L'ex ministro della Salute, Alexandru Rafila, ha dichiarato che la decisione di annullare l'ordine di 29 milioni di dosi di vaccino COVID da Pfizer è stata corretta, nel contesto in cui la Romania ha perso il processo con il gruppo farmaceutico.
Rafila ha sottolineato che ci sono state numerose tornate di negoziati con Pfizer e la Commissione Europea per trovare una soluzione equilibrata, ma che la situazione al Ministero della Salute era allarmante, con depositi pieni di dosi scadute e un basso interesse della popolazione per la vaccinazione. Ha menzionato che la Romania è riuscita a vendere 7,5 milioni di dosi ad altri stati, ma è stata costretta a distruggere milioni di dosi scadute, sostenendo costi aggiuntivi.
"Se avessimo accettato l'acquisto di queste dosi, la Romania non avrebbe avuto la capacità di stoccaggio, e i costi aggiuntivi per la distruzione dei vaccini avrebbero aumentato significativamente la fattura, influenzando anche la fiducia pubblica nell'utilità della vaccinazione", ha dichiarato Rafila.

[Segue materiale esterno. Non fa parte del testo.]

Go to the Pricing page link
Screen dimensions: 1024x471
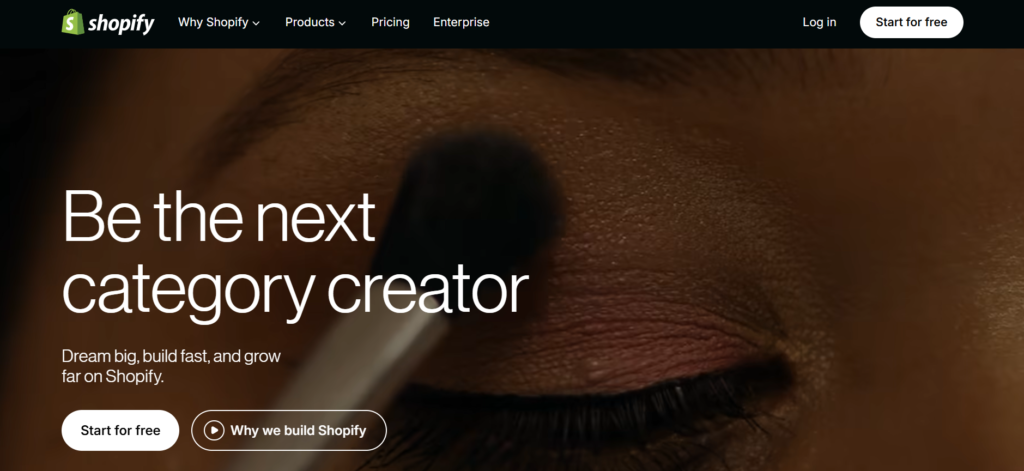pyautogui.click(x=391, y=22)
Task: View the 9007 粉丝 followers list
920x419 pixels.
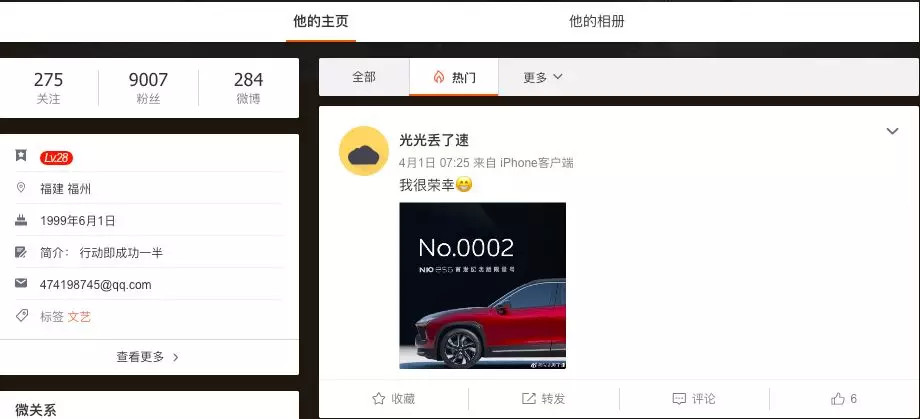Action: [x=148, y=87]
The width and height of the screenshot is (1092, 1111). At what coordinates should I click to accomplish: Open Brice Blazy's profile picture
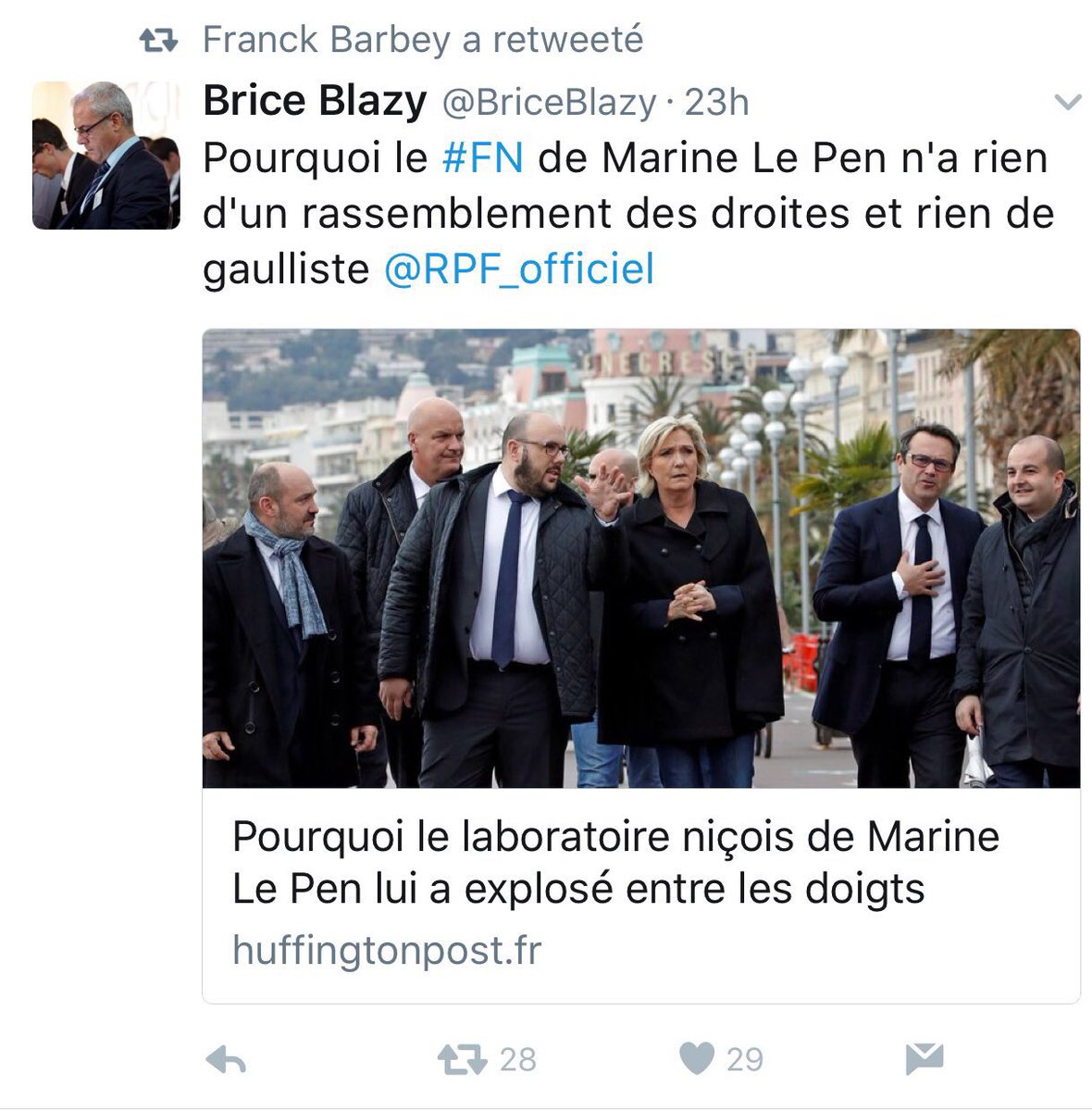(x=106, y=156)
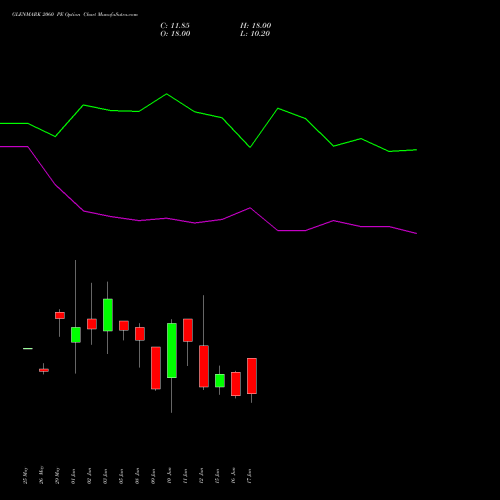Image resolution: width=500 pixels, height=500 pixels.
Task: Click the small green candle on 15 Jun
Action: coord(220,381)
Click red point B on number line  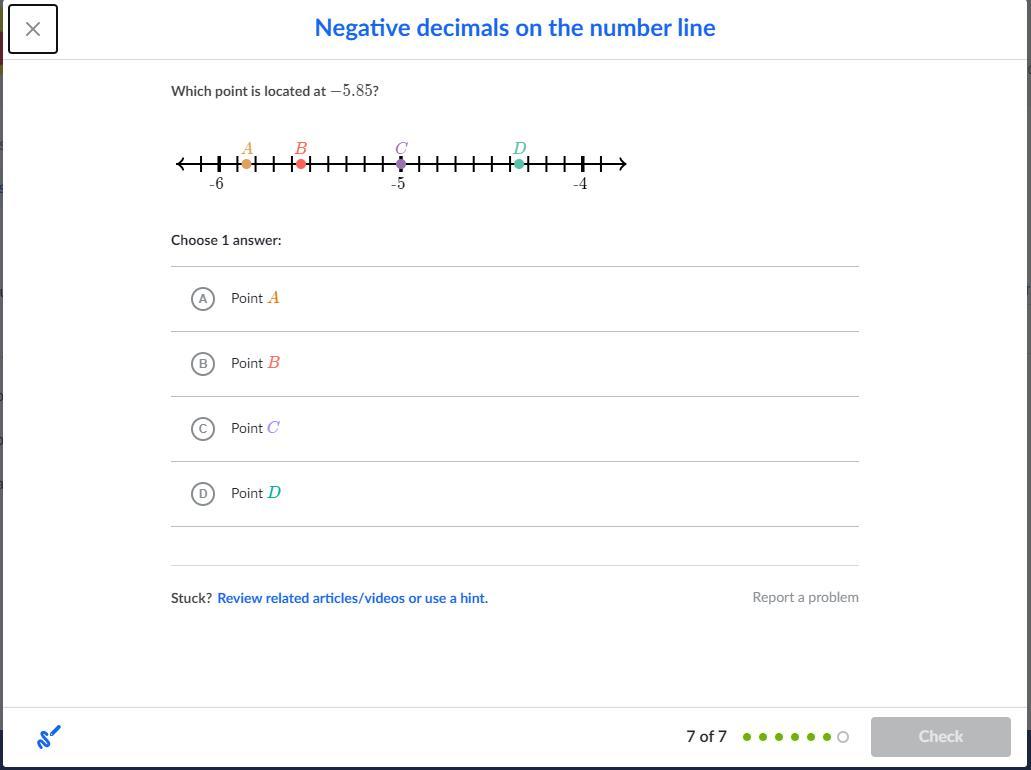pyautogui.click(x=301, y=164)
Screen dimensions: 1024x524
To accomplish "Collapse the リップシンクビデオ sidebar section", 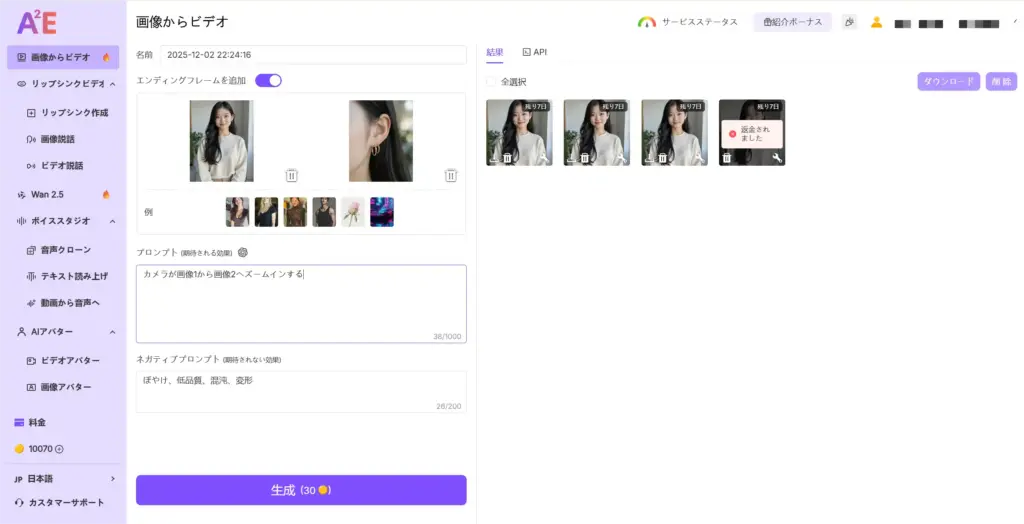I will point(112,85).
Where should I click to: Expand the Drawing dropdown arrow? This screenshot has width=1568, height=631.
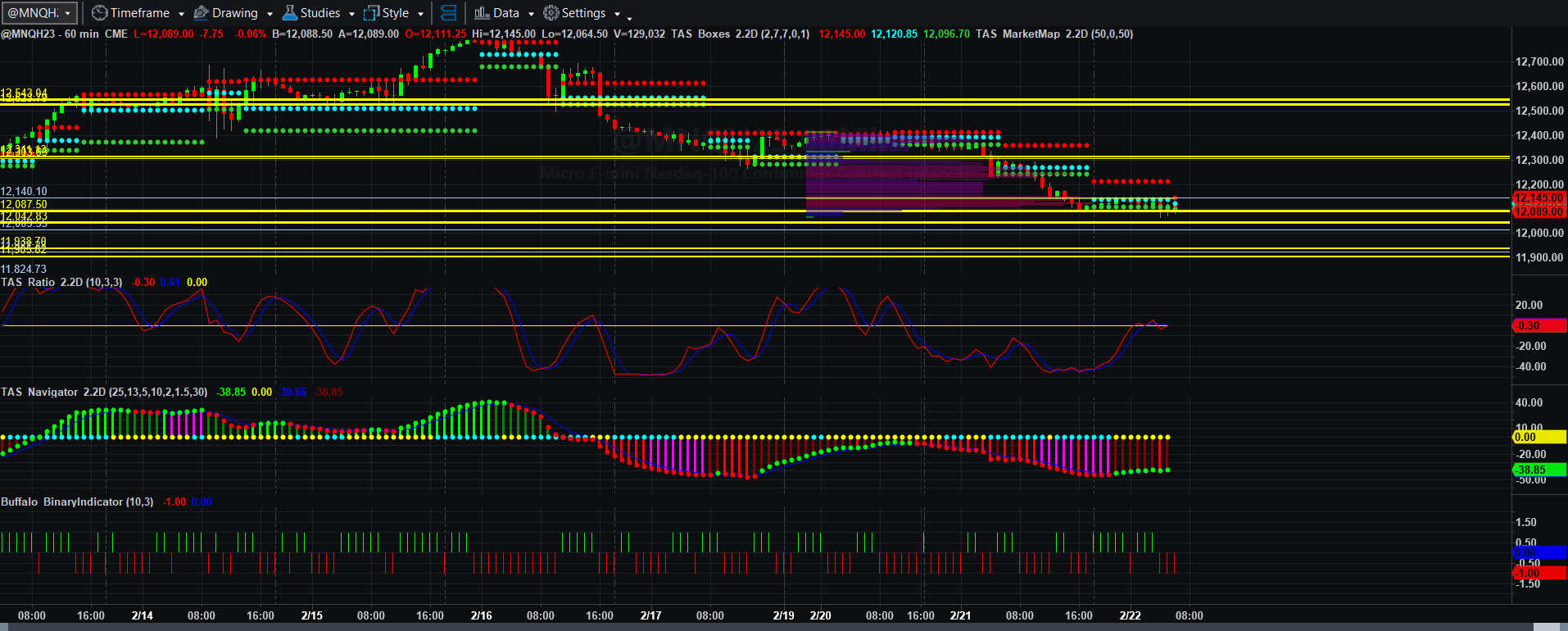270,14
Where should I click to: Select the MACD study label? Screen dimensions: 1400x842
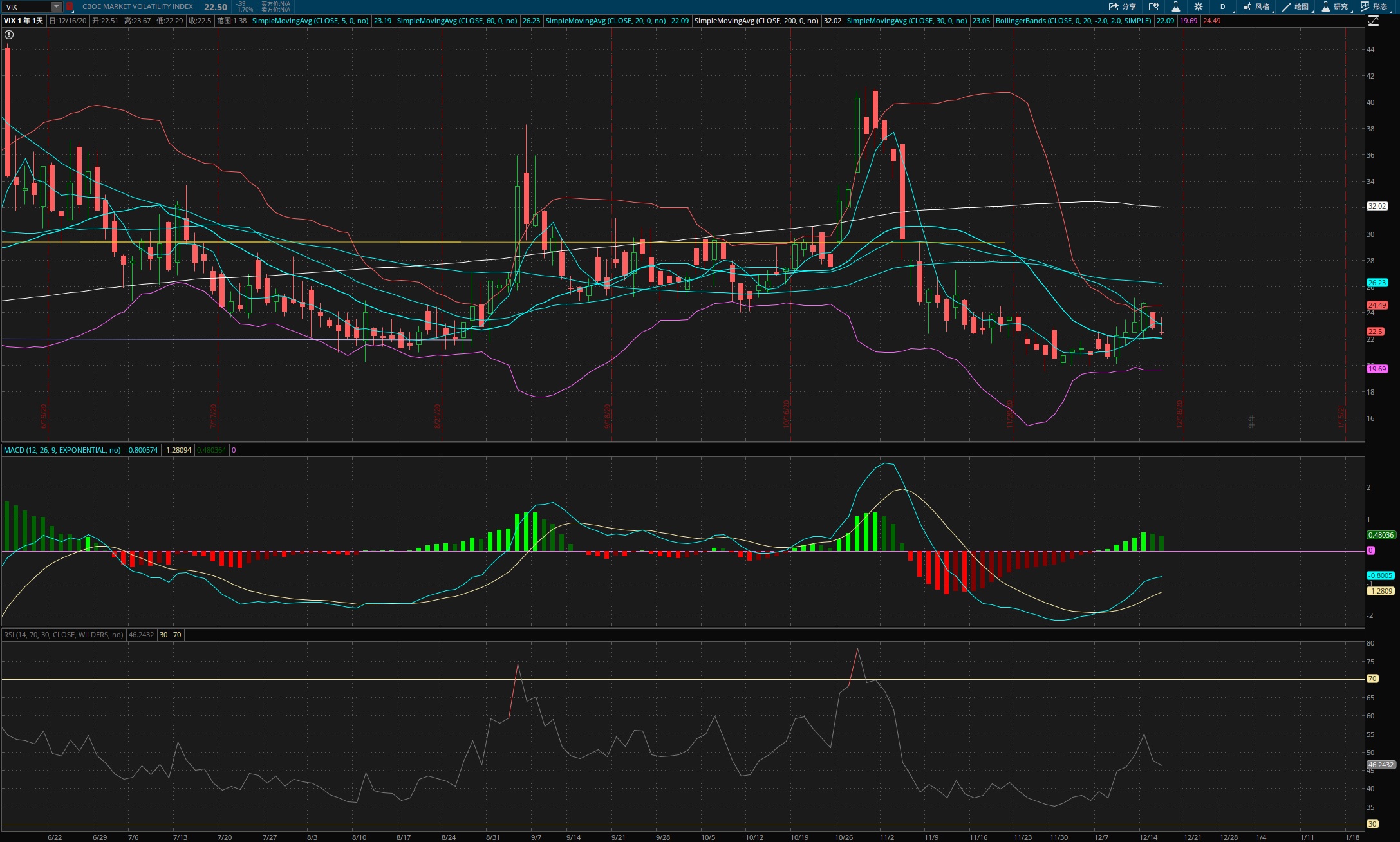click(x=62, y=450)
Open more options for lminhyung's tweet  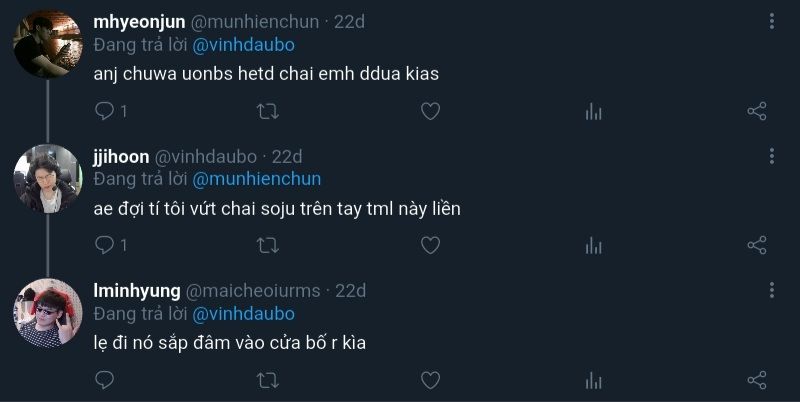(x=772, y=291)
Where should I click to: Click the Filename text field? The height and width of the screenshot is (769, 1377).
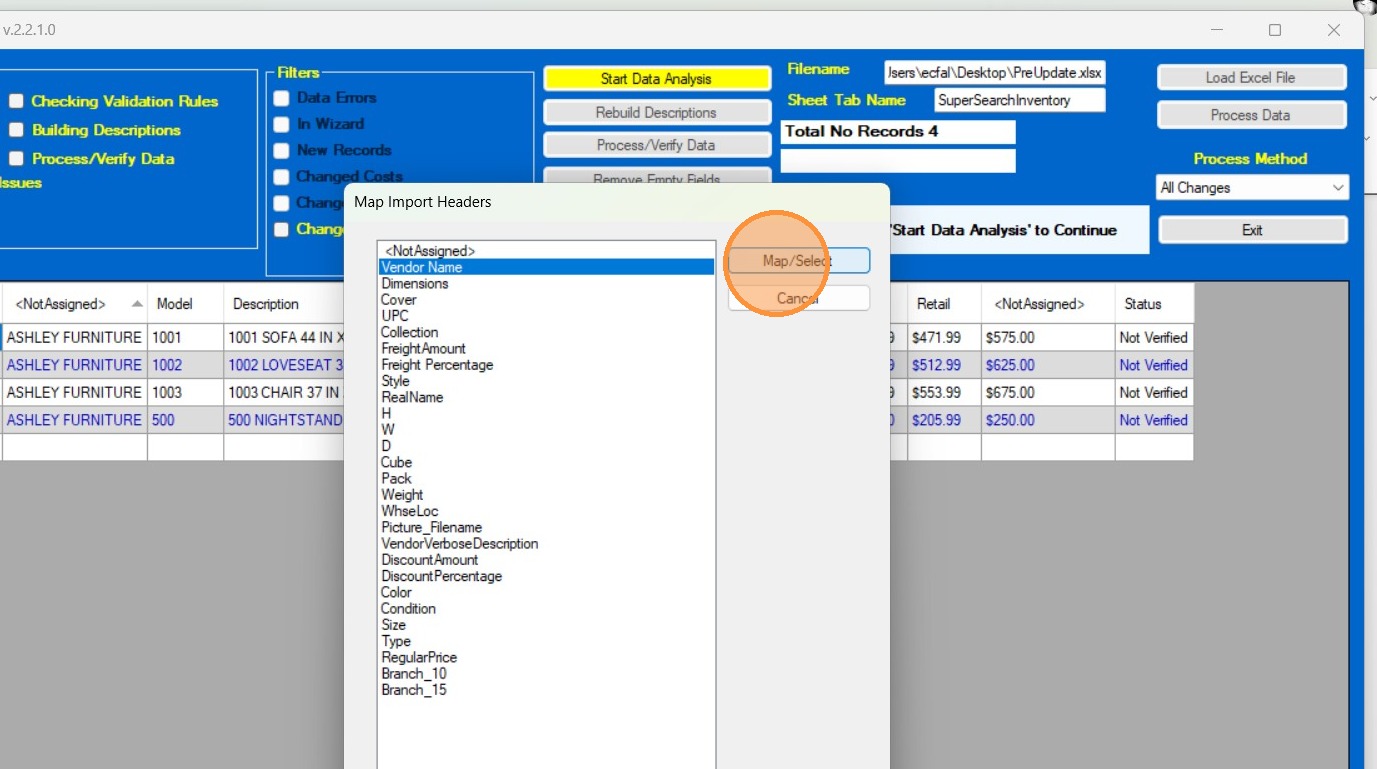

In seguito al processo, la Romania deve pagare 600 milioni di euro a Pfizer, e l'attuale ministro della Salute, Alexandru Rogobete, ha spiegato che il processo è stato generato dalla firma di un terzo contratto nel 2021, nonostante le scorte inutilizzate.
Rafila ha sottolineato che i soldi dei romeni devono essere utilizzati per servizi medici, non per pagamenti senza benefici reali: "Non potevamo firmare, in silenzio, pagamenti enormi senza benefici reali per i pazienti romeni. Per un ministro della Salute, l'obiettivo è chiaro: i soldi dei romeni devono essere reinvestiti negli ospedali, nei servizi medici e nell'infrastruttura, non in fatture senza utilità".